Il 20 maggio 2017, la Galleria d‘Arte Contini ha inaugurato la mostra I Dettagli Luminosi, che ha riscosso un successo di pubblico tale da posticiparne il termine dal 30 novembre al 6 maggio 2018. L’esposizione è interamente dedicata alle opere del maestro spagnolo Manolo Valdés, uno dei più significativi artisti del XXI secolo. La sua arte eclettica e poliedrica si distingue per l’innovativa ricerca espressiva e formale, in grado di coniugarsi con le citazioni provenienti dal passato della storia dell’arte. Velázquez, Picasso, Matisse, ma anche pittori del Rinascimento italiano come Piero della Francesca, sono il punto di partenza per la produzione delle sue opere. La mostra riunisce le sue ultime creazioni, una quarantina di lavori che esplorano l’universo creativo di questo grande Maestro. 

Lo spazio espositivo è situato in Calle Larga XXII Marzo, una delle vie principali che conducono a Piazza San Marco. Percorrendo la calle, l’attenzione ricade sulle meravigliose sculture che si scorgono all’entrata della galleria: volti e figure femminili dalle forme sinuose, statue equestri in bronzo, alcune Meninas ispirate al celebre dipinto di Velázquez, e altri soggetti realizzati in alabastro, legno, ottone e resina. Dominano la scena anche le sue tele, che si compongono di frammenti di sacco di juta e spessi strati di pigmenti di colore, e i suoi collage, dai colori vividi e vibranti. Le opere risultano di grande impatto visivo, riuscendo a trasmettere tutta la grandezza del genio creativo dell’artista spagnolo. 

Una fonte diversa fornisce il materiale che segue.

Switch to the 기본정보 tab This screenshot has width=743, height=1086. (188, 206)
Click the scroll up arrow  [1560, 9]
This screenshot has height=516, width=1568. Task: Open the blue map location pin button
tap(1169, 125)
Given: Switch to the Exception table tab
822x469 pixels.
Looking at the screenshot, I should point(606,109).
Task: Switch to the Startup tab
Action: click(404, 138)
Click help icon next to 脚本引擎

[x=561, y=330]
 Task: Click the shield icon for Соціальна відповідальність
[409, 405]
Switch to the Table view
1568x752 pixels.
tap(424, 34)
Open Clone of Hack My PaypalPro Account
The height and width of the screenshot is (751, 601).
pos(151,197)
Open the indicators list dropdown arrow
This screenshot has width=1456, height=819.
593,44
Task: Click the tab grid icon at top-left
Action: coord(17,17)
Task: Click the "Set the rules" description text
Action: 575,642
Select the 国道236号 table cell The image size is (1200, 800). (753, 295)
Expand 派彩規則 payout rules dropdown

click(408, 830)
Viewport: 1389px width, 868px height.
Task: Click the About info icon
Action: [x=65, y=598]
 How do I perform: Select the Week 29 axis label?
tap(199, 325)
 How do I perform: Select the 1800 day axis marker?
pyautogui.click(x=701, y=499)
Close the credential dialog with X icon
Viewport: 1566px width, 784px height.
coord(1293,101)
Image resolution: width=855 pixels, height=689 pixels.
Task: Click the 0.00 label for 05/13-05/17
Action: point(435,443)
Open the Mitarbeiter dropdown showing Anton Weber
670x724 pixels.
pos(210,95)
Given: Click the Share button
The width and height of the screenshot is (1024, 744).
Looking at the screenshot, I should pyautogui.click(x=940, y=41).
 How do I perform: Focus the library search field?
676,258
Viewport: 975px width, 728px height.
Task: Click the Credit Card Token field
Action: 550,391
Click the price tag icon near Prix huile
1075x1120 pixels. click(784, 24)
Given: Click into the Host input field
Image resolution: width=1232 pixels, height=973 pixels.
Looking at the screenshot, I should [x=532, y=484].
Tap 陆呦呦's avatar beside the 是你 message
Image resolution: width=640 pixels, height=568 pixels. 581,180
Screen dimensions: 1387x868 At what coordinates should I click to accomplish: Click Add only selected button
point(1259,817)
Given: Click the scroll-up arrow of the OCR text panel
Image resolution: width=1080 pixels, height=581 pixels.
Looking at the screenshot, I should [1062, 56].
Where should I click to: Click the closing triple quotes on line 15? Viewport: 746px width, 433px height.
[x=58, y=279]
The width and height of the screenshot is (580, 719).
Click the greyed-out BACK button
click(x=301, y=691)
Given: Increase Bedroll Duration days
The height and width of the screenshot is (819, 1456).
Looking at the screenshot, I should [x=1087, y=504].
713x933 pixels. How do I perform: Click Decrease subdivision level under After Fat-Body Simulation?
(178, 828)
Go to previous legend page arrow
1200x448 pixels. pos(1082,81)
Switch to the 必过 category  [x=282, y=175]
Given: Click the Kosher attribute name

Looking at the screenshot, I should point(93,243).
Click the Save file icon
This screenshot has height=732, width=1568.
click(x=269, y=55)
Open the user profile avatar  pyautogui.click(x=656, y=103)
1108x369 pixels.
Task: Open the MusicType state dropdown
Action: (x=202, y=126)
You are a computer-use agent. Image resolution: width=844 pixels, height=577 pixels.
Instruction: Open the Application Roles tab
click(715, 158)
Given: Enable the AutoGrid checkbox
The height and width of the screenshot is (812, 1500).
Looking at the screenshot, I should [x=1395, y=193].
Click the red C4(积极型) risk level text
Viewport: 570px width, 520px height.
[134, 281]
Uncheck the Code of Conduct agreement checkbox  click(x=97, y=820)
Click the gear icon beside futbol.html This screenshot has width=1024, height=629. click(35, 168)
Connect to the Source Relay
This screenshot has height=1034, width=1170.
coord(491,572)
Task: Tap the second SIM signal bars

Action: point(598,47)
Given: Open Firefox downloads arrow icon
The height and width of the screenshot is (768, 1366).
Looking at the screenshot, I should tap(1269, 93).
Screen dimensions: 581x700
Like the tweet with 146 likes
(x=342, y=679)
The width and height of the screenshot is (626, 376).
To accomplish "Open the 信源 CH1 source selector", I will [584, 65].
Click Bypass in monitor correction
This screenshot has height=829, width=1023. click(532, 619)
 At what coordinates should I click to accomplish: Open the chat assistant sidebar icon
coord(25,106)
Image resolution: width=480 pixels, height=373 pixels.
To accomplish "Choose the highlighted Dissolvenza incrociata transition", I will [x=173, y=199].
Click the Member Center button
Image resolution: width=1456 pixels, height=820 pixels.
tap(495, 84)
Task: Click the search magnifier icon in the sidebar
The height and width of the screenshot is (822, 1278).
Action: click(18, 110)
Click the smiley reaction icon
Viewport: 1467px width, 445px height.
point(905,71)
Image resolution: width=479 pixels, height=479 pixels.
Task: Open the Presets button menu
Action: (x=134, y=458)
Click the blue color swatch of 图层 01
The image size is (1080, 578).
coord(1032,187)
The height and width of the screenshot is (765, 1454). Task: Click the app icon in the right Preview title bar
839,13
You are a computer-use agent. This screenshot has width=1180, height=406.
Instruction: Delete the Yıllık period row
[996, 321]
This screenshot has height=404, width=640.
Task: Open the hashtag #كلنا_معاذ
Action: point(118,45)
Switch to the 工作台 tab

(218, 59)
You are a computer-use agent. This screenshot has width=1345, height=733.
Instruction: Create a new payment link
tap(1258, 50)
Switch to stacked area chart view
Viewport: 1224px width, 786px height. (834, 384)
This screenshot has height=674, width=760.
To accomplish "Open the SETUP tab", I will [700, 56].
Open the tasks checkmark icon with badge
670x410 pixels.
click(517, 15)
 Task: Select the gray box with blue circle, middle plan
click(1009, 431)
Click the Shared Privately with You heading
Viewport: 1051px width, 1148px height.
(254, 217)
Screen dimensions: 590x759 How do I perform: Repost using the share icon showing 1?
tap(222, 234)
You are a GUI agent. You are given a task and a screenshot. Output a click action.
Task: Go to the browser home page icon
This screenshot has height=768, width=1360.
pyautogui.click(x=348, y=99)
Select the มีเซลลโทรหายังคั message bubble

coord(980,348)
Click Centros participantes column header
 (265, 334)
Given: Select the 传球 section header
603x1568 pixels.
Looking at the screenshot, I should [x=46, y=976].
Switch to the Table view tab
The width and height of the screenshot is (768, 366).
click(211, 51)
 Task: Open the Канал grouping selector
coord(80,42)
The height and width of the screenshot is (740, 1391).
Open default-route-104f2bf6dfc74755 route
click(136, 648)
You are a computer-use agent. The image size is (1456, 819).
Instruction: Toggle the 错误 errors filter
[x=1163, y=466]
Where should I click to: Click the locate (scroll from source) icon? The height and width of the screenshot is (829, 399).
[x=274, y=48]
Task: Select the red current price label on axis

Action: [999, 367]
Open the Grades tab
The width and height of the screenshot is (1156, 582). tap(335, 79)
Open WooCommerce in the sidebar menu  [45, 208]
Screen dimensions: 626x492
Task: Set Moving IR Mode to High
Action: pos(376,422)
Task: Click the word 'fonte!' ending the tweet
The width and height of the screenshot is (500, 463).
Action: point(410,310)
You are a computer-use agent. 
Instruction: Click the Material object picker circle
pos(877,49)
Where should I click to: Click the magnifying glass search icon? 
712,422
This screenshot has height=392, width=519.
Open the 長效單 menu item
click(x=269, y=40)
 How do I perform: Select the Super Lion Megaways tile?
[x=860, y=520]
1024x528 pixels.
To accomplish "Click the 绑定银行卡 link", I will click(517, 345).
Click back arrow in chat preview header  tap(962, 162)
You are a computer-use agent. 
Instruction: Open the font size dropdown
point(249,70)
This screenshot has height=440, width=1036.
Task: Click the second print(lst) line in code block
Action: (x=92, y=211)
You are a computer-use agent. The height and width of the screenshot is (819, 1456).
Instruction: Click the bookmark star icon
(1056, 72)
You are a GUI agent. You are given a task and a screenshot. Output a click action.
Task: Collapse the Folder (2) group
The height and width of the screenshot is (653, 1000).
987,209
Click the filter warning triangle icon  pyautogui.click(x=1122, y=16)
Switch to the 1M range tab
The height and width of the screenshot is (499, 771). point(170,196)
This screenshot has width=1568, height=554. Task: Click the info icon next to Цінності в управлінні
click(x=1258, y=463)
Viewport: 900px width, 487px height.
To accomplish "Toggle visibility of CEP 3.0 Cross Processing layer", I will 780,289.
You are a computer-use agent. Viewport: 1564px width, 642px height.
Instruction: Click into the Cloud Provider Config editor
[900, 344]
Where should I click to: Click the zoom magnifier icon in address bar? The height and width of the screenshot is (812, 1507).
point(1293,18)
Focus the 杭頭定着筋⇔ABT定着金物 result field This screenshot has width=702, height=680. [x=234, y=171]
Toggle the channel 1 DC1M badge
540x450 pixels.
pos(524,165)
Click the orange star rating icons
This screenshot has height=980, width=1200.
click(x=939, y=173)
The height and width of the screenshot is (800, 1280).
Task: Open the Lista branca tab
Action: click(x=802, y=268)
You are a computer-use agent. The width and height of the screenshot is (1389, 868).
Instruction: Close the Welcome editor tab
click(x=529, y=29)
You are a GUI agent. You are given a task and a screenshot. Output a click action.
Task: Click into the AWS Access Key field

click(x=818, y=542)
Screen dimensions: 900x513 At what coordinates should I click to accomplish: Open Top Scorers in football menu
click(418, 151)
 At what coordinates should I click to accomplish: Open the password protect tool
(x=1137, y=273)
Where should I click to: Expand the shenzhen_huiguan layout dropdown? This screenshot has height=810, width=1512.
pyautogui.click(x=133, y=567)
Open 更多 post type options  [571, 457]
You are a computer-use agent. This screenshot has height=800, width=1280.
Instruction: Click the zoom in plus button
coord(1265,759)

La sperimentazione di Valdés si concentra molto sull’uso dei materiali, combinati fra loro con grande maestria e naturalezza. Si trovano così sculture che appaiono di pietra, ma che si rivelano bronzi; soggetti in legno dipinto che si confondono con altri esemplari simili, realizzati in bronzo dipinto; sculture in resina che vengono facilmente scambiate per opere in vetro; volti di alabastro decorati con elementi talvolta di acciaio, talvolta di alluminio o ferro, in un piacevole gioco illusorio. 

Manolo Valdès è un artista che ha saputo reinventare la propria arte. Dopo un periodo di lavoro all’interno del gruppo Equipo Crónica – collettivo valenziano ispirato all’arte Pop, critico verso la politica di Franco e la storia dell’arte stessa – nel 1981, inizia per lui una nuova fase creativa, caratterizzata da quello stile figurativo ed espressivo che gli ha conferito fama e notorietà in tutto il mondo.  

I soggetti scelti per le produzioni più recenti – che si possono ammirare alla Galleria d’Arte Contini – sono ormai distanti dalle denunce politico-sociali che avevano invece caratterizzato il ventennio di appartenenza al gruppo. Ciò che più emerge di questo artista è la sua capacità di ispirarsi al passato, senza retorica, mostrando uno stile che guarda alla contemporaneità con leggerezza e profondità.  

Il suo intervento e la sua sperimentazione artistica con le forme del passato, equivalgono ad una traduzione poetica nuova, d’avanguardia, dove il singolo frammento dell’opera d’arte acquista nuova luce, divenendo dettaglio luminoso.